This speech was presented in a conference sponsored by "The Norwegian Pen Center" and "The Iranian Writers' Association in Exile" in Oslo, Norway, April 1999. PERSIAN TEXT [1]
On November 22, 1998 after hearing of the murder of two Iranian dissidents Dariush and Parvaneh Foroohar, who were stabbed to death by the secret police at their home in Tehran, I wrote this poem:
O dagger
I wish you had rebelled
Against that hand!
You ripped their chests
And cut their tongues
So that a single voice would remain.
You forgot that one who only listens
To one's own voice
Is a madman, oh no!
But a desperate tyrant
Let all tongues speak
Let all pens seek
So that Dialogue would replace sermon
And beauty prevail.
O dagger
You look more beautiful
In your sheath
Why does the poet address the dagger? Why not the murderer? And more importantly, why not the murdered? If the poet speaks with the murderer, then he will open the door of anger, and by adding a sentence like "O Executioner, shame on you!" he can urge the reader to challenge a regime in which for the political opposition there is nothing but prison, torture and execution. However, if the poet speaks with the murdered, he will demonstrate his sorrow for the loss of dear ones, and perhaps by adding a sentence like "O Martyred, your path will not be abandoned" he will depict the ethical supremacy of the martyred and will urge the reader to defend their barricades.
Yet the poet does neither take the road of epic nor the path of elegy. Instead, he addresses the dagger which although it is a tool for murder yet by itself is harmless and as long as it is not taken by a person, it cannot take one's life.
If the poet wants to take the path of anger and revenge, he will naturally address the murderer, that is, the user of the dagger and not the lifeless instrument. But he does not want the dagger to become the vehicle of his anger and hit the murderer's heart. On the contrary, he wishes that at the time of the crime the dagger had rebelled against the murderer and disobeyed his command. In other words, the poet does not want to retaliate and respond to the anger of the killers with anger and murder with murder. No! He imagines the creation of a society in which people are not killed because of their beliefs, and instead, the logic of words is used against words. Personal revenge does not solve the social problems: This is the poet's message when he calls the dagger to rebel against the murderer.
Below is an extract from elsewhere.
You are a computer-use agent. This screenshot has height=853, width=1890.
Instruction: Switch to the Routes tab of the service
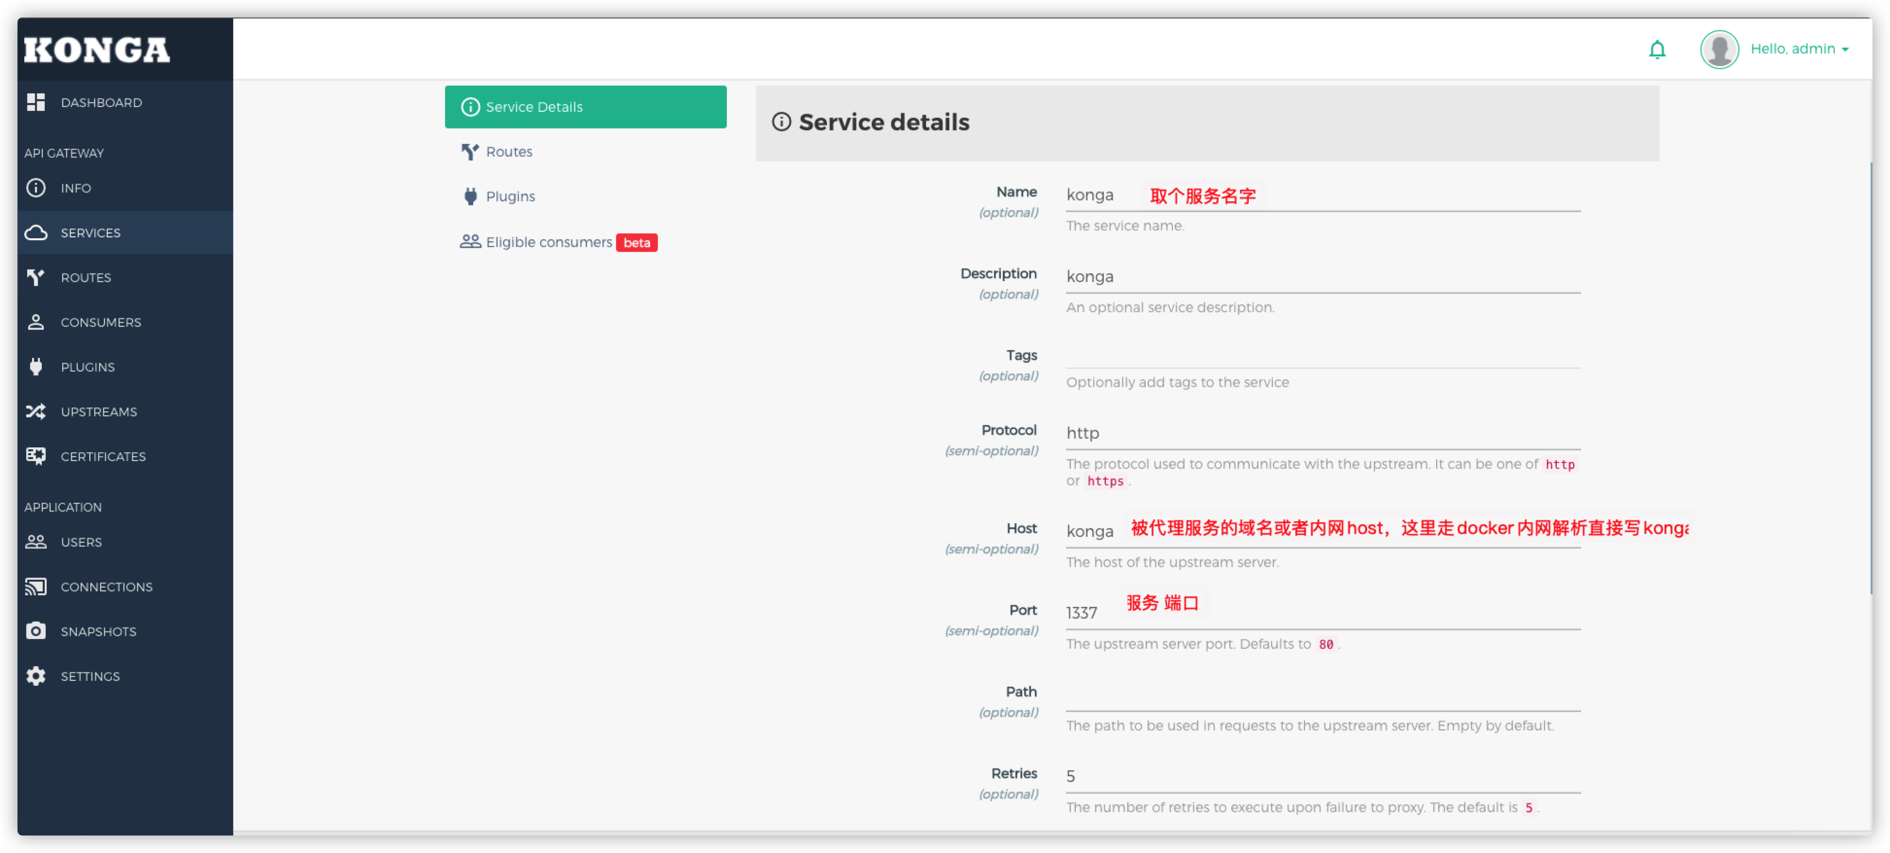coord(509,151)
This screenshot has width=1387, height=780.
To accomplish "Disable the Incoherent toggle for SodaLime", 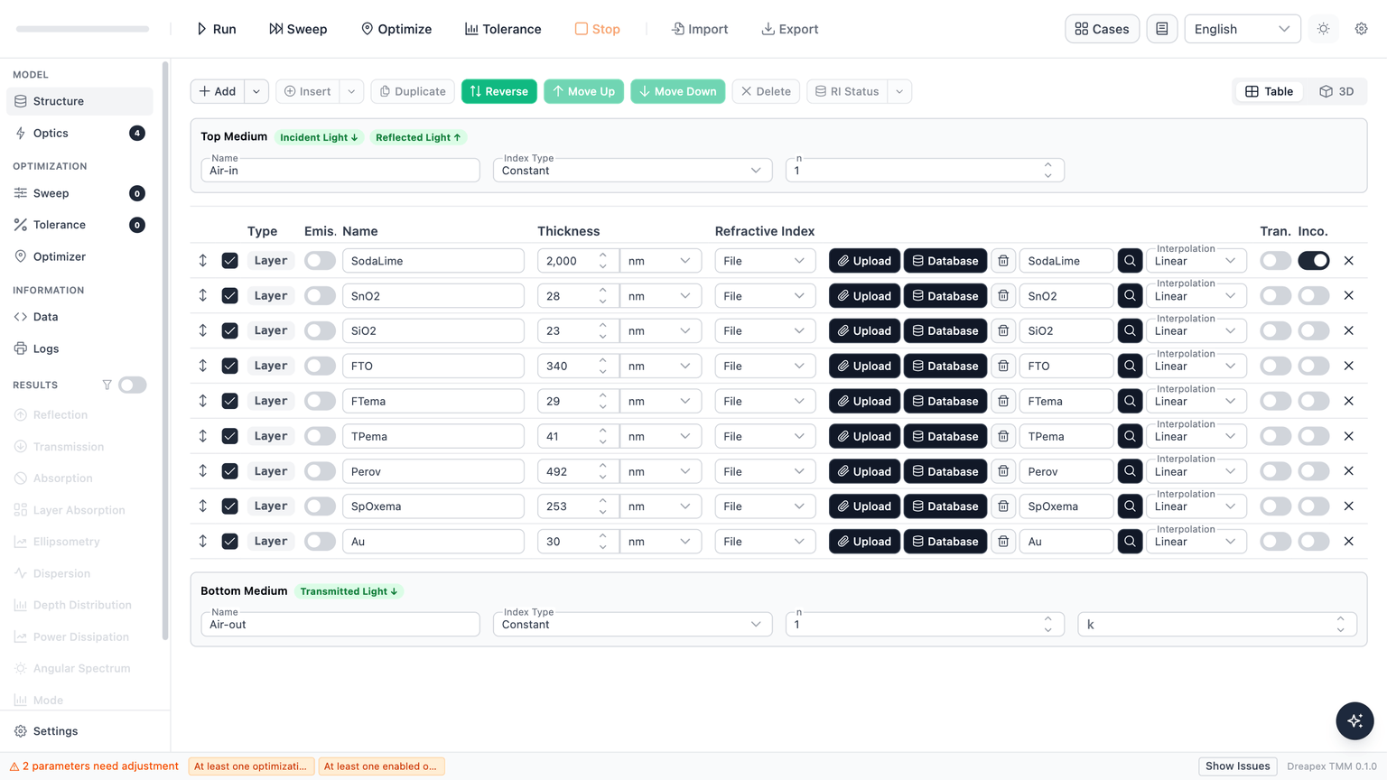I will pyautogui.click(x=1314, y=261).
The next two lines allude to the words of the commander-in-chief of the Islamic Guards who sometime before the recent murder of dissenting intellectuals in Iran, the Foroohars, Mohammad Mokhtari, Mohammad-Jafar Pooyandeh and... said "We will shut the mouths and cut the tongues" pointing to their plan for the impending killings. The goal of this bloody crackdown is to secure the survival of a monophonic system in our homeland; a theocratic regime which considers its subjects a flock of sheep in need of a shepherd called "vali-e faqih" or "clerical guardian". In this system there is no room for debate or tolerance and all citizens are obliged to listen to one voice, which allegedly belongs to God but comes out the mouth of the Guardian. Silencing the voice of the others and maintaining a monophonic system appear to be similar to the habit of the mad but in fact is different. The mad talk to themselves because of loneliness and social pressure, and their monologue is caused by their lack of listeners. Whereas the Clerical Guardian secretly murders his political opposition because he has been unable to solve the political crisis of his regime and through these desperate acts attempts to restore his lost prestige.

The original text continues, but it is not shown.